The AI pilot goes beautifully. It works, the demo lands, and the bill is so small it's almost a rounding error. So you greenlight production with that number in your head — and that number is the most misleading thing in the whole project. When teams actually scale an AI feature, costs routinely come in at three to five times the original projection, and that gap is a major reason 95% of generative-AI pilots never produce a measurable financial result.

This isn't bad luck or sloppy estimating. The pilot is cheap for structural reasons, and every one of those reasons disappears the moment you go to production. If you don't know where the 3-to-5x comes from, it looks like the project got more expensive. It didn't. It just stopped hiding its real cost. Let me show you where it lives.

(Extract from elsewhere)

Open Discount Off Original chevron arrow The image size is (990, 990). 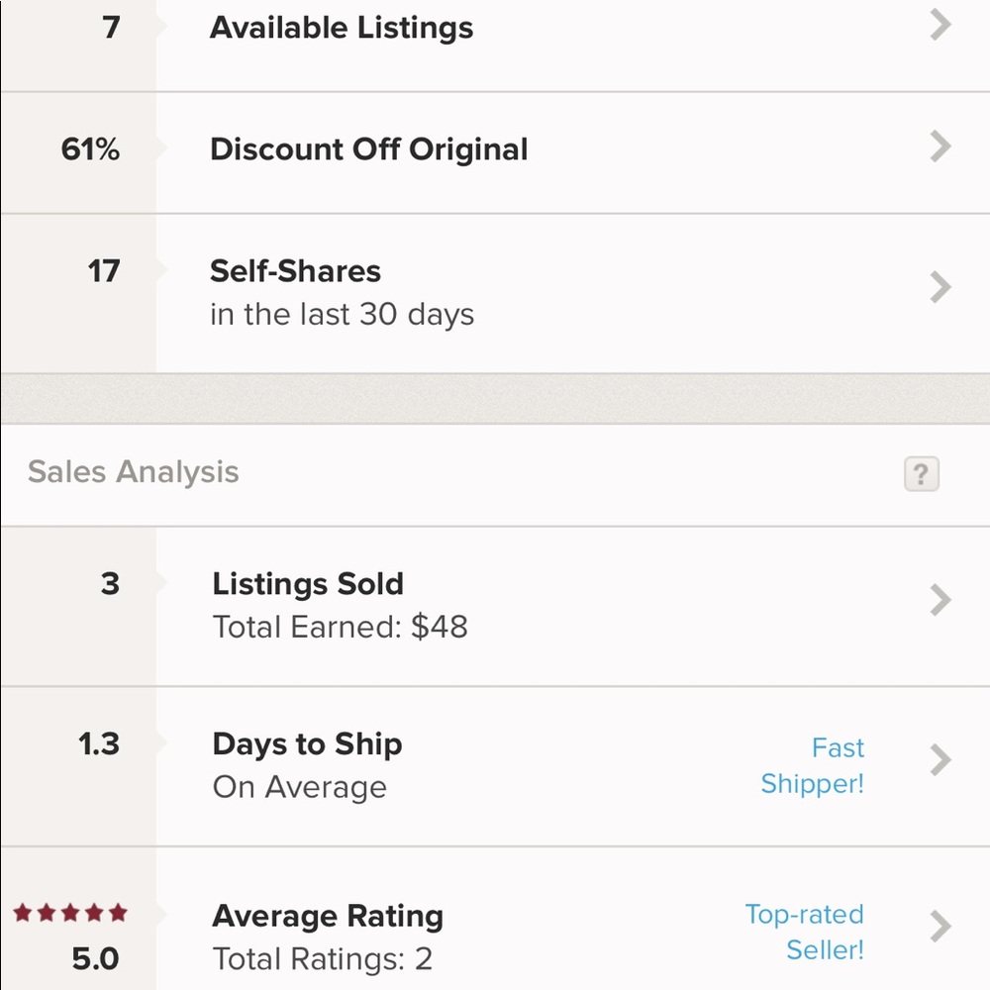point(941,148)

A pilot is cheap because it's small, watched, and easy

Three things make a pilot inexpensive, and all three are temporary. It's small — a handful of users, a trickle of requests, a token bill you barely notice. It's watched — a human is right there to catch the weird outputs, so you don't yet need the guardrails, retries, and monitoring that catching them automatically requires. And it runs on the easy cases — the clean, happy-path inputs you naturally test with first.

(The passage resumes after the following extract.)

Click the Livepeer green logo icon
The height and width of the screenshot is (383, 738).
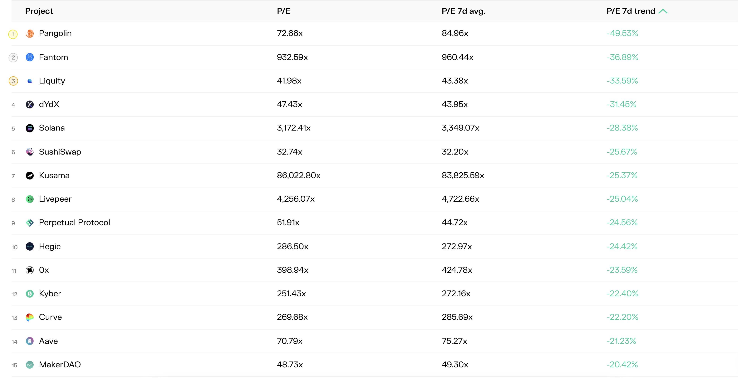pos(30,199)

Production inverts all three. Small becomes thousands of requests a day, and the token bill scales with it linearly and forever. Watched becomes unwatched, so now you're paying for the monitoring, the fallback logic, the second model that checks the first. And the easy cases become the real ones — messy, long, adversarial inputs that need bigger context windows, more retries, and more expensive calls to get right. None of that was in the pilot. All of it is in the bill.

The multipliers nobody puts in the estimate

The 3-to-5x isn't one big surprise. It's a stack of quiet multipliers, each reasonable, that compound:

  • Retries and failures. Real inputs fail and get retried. Every retry is another paid call, and at scale the failure rate is never zero.
  • Context growth. The happy-path prompt was short. Real requests drag in history, documents, and context, and you pay per token for all of it, every time.
  • The checking layer. Production needs to catch its own mistakes — a second model, a validation pass, a guardrail. That can double the calls behind a single user action.
  • Edge cases that need the expensive model. The easy 80% runs on a cheap model. The hard 20% quietly gets routed to the pricey one, and it's a bigger share of real traffic than of pilot traffic.

Each of these is sensible on its own. Stacked, they're how a pilot that cost pennies becomes a production system that costs real money.

How to price it before it ambushes you

You can't make production as cheap as the pilot, but you can stop being surprised by it:

  • Estimate cost per request on the hard cases, not the easy ones. Price the messy, long, retried request — that's what production actually looks like.
  • Add the checking and monitoring calls to your math. If catching mistakes doubles your calls, put the doubling in the estimate now, not in the invoice later.
  • Multiply by realistic volume, then add a margin. Take your honest per-request cost, scale it to real traffic, and assume it lands higher than that. Planning for 3-to-5x is planning for what usually happens.

A production AI feature can absolutely be worth its cost. But only if you knew the cost going in.

The bottom line

The cheap pilot is the most expensive lie in AI projects, because it sets an expectation production can't meet and makes the real number look like a failure instead of the truth.

A pilot is cheap because it's small, supervised, and tested on the easy cases — and production is none of those, which is where the 3-to-5x comes from. Price the hard case, count the hidden calls, and plan for the multiplier up front. The teams that get ambushed aren't the ones who spent too much. They're the ones who believed the pilot.